According to the results of a European study published on November 8, 2023, more than half of the French households cooking with gas are exposed to nitrogen dioxide levels exceeding the threshold recommended by the WHO. We invite you to learn about this pollution, the health risks it poses, and how to protect yourself from it.
A silent pollution linked to gas cooking
Researchers from the Dutch Organization for Applied Scientific Research, or TNO, installed sensors in homes across 7 European countries for five months to measure residents' exposure to nitrogen dioxide emitted during gas cooking.
The study was conducted in the Netherlands as well as in Italy, Spain, France, the United Kingdom, Slovakia, and Romania. It was published on November 8, 2023, and revealed concerning findings.
It shows that 53% of French households using gas cooking for stovetops or ovens exceed the World Health Organization's recommended daily threshold for nitrogen dioxide or NO2 exposure. Despite the presence of an exhaust hood, this gas impairs indoor air quality, which is not without consequences for the health of the occupants of these dwellings.
A harmful gas for the respiratory tract.
The risk of indoor air pollution due to gas cooking is not a recent discovery. The WHO has already sounded the alarm on this issue, indicating that children living in households with this cooking method have a 20% higher risk of suffering from respiratory diseases due to nitrogen dioxide.
Nitrogen dioxide has a detrimental effect on the respiratory system: it causes inflammation of the airways, coughing, wheezing, reduced lung function, and an increase in asthma attacks, especially among the youngest.

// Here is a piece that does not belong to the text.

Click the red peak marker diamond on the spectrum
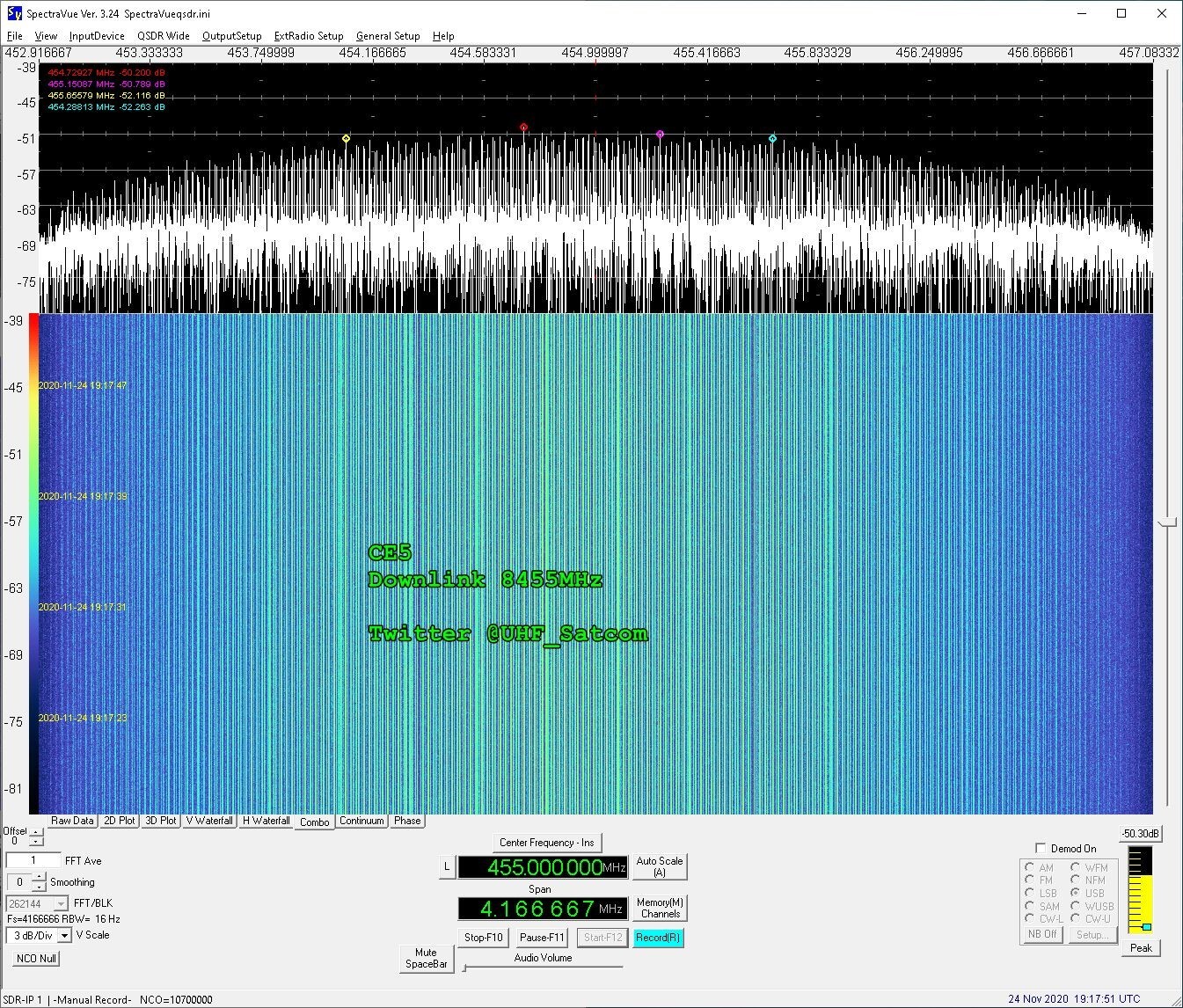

The Dutch study that has just been published does not just confirm the dangers of gas cooking. It also provides a more precise assessment of this pollution. According to the researchers, the concentration levels of nitrogen dioxide are "nearly twice as high in households using gas cooking appliances as in those with electric cooking devices."
Moreover, according to another study published at the beginning of 2023, nearly 150,000 children in France show symptoms of asthma due to exposure to this pollution.

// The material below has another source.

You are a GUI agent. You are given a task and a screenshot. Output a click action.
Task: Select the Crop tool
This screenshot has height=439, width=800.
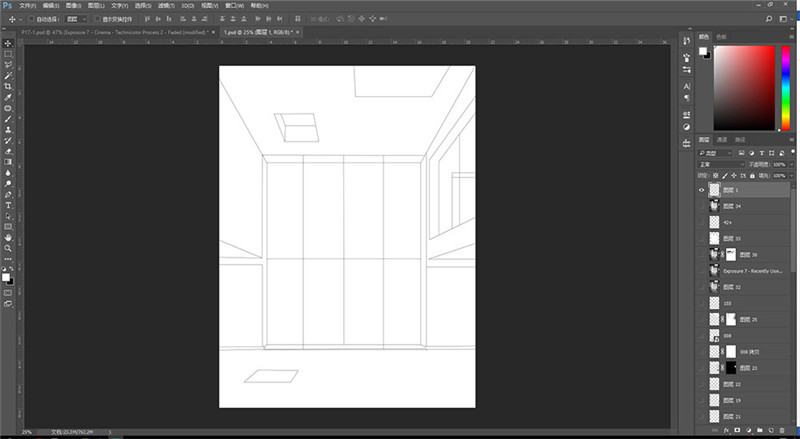pyautogui.click(x=8, y=87)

A pollutant difficult to eliminate in homes
Facing the threat of nitrogen dioxide emitted during gas cooking, one might think that simply airing out the home after cooking would suffice. While it's true that ventilation can help limit exposure to nitrogen dioxide, researchers stress that this solution is not perfect.

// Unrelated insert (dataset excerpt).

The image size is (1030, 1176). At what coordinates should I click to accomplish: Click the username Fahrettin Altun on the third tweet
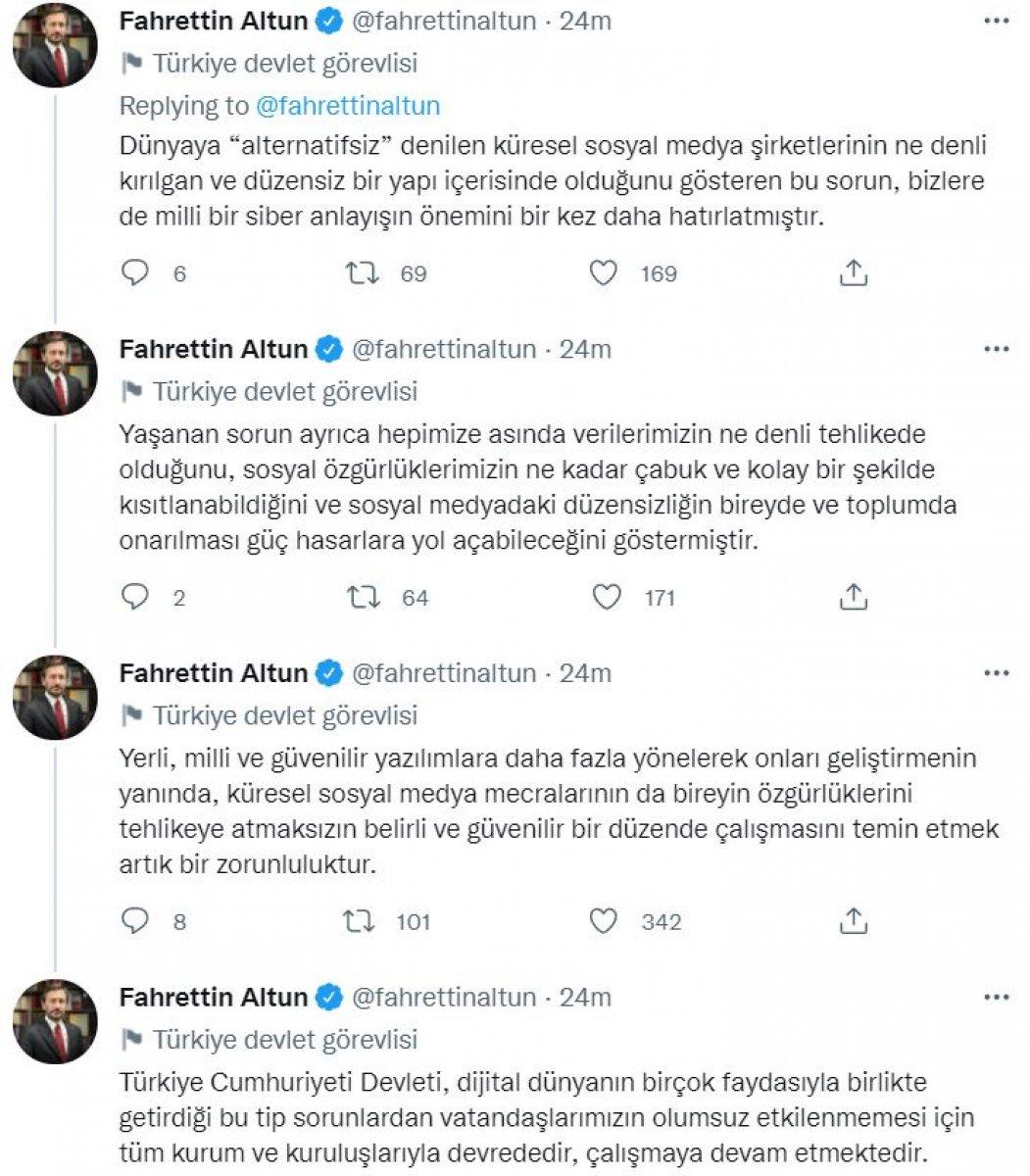(210, 671)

According to the authors of this Dutch study, "pollution peaks in French homes that cook with gas could last several hours and were all the more intense as the cooking appliances were left on for longer periods."
When you simmer a dish on a gas stove for many hours, the pollution associated with this cooking method does not just stay in your kitchen but spreads throughout your entire home. Therefore, windows should be opened in every room.
To limit exposure to this indoor pollution, the best solution is to favor electric cooking. Indeed, unlike gas stoves, electric cookers and hotplates can be used for long hours without altering the level of nitrogen dioxide in the indoor air.
It is also recommended to equip kitchens with ventilation hoods specially designed to reduce the level of particles emitted during cooking.
The Respire Association, which advocates for better air quality, calls for the implementation of specific labeling on household appliances to indicate to consumers their pollution rate.